BEGIN Records supplied

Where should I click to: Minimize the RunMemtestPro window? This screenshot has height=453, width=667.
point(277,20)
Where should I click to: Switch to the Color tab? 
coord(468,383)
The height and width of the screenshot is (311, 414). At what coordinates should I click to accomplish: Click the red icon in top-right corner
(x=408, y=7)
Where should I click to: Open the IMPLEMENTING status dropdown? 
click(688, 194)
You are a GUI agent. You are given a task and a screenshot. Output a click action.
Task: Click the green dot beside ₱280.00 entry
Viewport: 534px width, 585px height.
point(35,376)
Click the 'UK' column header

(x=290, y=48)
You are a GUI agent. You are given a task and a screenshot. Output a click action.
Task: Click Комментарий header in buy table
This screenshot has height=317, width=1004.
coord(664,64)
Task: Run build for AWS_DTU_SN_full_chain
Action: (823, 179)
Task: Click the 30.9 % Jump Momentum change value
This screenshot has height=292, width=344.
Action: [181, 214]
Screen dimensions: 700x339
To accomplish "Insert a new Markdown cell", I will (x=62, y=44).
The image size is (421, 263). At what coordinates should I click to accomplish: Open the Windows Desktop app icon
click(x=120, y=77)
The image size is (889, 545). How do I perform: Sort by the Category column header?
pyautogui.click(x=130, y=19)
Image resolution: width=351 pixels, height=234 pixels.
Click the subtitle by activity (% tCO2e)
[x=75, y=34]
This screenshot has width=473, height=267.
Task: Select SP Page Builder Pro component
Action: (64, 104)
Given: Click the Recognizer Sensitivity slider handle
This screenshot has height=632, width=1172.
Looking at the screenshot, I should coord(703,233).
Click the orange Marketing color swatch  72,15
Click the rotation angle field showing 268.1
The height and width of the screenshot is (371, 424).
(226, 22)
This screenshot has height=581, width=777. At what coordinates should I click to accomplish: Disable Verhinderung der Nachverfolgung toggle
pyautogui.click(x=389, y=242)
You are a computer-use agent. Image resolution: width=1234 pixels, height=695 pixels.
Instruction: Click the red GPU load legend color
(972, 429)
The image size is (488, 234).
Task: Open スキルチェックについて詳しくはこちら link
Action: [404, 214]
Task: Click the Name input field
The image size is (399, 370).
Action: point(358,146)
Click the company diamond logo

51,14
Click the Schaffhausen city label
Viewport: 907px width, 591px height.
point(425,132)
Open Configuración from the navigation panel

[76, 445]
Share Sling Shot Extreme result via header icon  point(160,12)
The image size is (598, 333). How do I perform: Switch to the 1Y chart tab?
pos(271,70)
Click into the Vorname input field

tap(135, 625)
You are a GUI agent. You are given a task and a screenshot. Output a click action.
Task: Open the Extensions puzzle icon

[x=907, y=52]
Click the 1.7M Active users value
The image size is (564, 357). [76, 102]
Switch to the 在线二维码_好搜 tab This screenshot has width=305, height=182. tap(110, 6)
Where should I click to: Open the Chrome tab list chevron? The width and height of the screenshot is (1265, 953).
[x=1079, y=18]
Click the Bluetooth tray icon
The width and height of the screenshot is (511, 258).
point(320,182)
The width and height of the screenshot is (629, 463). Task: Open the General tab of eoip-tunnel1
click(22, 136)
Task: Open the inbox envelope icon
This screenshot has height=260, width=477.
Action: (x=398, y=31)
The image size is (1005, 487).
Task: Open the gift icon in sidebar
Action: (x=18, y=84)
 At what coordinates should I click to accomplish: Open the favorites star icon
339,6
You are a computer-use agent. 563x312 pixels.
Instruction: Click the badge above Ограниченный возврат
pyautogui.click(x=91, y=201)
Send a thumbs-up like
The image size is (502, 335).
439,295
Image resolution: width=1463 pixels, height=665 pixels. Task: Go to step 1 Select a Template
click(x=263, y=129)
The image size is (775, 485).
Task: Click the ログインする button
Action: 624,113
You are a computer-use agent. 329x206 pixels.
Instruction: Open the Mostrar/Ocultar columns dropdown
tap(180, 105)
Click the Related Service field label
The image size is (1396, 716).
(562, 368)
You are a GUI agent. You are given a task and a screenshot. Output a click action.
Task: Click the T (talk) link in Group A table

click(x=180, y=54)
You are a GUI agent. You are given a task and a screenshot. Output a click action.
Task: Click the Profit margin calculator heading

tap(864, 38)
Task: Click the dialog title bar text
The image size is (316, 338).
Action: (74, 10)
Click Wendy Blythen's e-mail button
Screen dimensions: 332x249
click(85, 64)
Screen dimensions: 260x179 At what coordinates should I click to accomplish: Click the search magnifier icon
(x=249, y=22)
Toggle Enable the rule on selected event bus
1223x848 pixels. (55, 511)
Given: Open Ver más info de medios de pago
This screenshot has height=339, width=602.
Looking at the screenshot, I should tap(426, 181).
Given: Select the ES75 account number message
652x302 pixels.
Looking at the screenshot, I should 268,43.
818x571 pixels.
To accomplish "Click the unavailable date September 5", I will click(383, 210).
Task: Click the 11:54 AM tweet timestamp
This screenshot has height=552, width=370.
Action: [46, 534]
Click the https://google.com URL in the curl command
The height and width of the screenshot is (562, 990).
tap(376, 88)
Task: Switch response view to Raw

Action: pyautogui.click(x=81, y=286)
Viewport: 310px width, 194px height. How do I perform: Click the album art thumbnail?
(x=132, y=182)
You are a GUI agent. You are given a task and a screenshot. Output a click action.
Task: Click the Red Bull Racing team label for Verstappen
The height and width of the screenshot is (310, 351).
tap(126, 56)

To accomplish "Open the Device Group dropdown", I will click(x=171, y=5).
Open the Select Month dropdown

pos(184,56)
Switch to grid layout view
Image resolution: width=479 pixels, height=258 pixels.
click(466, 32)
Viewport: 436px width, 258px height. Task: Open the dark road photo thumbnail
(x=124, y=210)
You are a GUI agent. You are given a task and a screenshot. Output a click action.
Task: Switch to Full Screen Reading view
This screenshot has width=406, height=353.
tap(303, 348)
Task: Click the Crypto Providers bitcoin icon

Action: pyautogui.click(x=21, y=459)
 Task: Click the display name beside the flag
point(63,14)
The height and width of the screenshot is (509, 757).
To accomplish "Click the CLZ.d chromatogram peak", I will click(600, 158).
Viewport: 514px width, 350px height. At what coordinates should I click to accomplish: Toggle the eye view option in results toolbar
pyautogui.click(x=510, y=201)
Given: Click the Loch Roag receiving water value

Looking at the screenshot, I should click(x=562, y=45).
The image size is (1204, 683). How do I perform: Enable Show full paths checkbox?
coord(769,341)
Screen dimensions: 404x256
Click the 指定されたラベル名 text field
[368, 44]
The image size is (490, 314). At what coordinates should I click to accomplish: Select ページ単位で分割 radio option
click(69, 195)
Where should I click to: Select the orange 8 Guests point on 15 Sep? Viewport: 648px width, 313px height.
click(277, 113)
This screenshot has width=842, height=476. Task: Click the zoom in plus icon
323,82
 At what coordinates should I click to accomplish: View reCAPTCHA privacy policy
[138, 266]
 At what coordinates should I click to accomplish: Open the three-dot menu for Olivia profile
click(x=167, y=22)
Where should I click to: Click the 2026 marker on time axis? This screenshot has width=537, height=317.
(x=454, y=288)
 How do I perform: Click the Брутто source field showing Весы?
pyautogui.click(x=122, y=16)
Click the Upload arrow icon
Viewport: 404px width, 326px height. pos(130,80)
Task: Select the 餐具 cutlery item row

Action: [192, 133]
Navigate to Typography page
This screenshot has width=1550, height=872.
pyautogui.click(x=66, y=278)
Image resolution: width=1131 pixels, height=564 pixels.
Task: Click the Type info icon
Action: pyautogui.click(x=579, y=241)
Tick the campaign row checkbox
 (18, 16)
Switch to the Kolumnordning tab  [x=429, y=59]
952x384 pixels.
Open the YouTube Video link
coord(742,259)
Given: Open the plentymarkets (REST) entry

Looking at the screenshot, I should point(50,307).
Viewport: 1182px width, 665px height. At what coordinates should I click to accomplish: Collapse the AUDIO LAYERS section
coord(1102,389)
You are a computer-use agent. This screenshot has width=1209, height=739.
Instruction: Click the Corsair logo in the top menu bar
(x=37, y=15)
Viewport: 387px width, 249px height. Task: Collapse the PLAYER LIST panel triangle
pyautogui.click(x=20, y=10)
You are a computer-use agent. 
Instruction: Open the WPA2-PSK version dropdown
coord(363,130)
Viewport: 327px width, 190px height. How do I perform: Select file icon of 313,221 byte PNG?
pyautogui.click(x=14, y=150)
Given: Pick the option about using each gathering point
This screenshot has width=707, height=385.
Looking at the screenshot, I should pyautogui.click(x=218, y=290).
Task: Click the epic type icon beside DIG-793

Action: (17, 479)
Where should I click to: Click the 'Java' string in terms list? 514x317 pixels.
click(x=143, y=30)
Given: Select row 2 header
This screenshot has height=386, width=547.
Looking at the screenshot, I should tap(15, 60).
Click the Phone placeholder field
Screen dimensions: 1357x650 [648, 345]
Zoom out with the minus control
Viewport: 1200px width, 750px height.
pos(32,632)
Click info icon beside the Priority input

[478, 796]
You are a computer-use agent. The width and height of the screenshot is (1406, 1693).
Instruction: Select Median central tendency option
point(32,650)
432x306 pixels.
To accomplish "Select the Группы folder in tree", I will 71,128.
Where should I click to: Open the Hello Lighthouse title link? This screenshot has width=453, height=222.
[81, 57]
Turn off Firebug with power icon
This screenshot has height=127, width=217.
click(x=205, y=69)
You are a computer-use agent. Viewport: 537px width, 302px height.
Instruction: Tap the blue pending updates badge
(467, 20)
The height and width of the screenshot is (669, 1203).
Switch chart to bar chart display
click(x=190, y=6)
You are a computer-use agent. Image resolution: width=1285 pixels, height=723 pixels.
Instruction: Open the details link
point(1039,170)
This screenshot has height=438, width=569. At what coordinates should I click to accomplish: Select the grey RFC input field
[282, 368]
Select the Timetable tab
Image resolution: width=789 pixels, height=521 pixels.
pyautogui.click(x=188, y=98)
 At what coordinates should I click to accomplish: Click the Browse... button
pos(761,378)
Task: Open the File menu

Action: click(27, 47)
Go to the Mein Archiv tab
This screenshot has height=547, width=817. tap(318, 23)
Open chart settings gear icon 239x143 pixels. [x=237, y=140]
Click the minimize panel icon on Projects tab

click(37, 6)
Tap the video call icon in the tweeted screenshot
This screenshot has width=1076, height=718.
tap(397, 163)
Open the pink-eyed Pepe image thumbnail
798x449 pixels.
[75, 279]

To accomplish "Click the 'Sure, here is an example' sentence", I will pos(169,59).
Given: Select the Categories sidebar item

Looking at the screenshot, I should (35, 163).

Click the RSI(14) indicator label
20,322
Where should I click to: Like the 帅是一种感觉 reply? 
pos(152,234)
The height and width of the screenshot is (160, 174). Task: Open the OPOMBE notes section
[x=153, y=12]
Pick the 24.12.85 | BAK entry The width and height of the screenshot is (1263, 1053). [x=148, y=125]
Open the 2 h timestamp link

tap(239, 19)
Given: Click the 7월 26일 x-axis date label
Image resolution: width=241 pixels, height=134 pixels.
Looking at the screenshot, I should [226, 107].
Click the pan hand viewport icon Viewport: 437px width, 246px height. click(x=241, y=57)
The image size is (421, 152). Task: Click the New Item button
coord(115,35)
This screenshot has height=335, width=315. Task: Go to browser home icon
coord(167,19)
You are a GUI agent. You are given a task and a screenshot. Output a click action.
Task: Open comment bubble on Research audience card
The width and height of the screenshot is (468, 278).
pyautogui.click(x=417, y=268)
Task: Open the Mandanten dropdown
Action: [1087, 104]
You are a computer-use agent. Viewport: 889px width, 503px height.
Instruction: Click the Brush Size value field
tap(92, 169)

END Records supplied

**The task**
Would you copy out exactly the lines above that start at the one containing "Given: Select the ES75 account number message" and end at the one containing "Click the https://google.com", inclusive?

**Result of the task**
Given: Select the ES75 account number message
652x302 pixels.
Looking at the screenshot, I should 268,43.
818x571 pixels.
To accomplish "Click the unavailable date September 5", I will click(383, 210).
Task: Click the 11:54 AM tweet timestamp
This screenshot has height=552, width=370.
Action: [46, 534]
Click the https://google.com URL in the curl command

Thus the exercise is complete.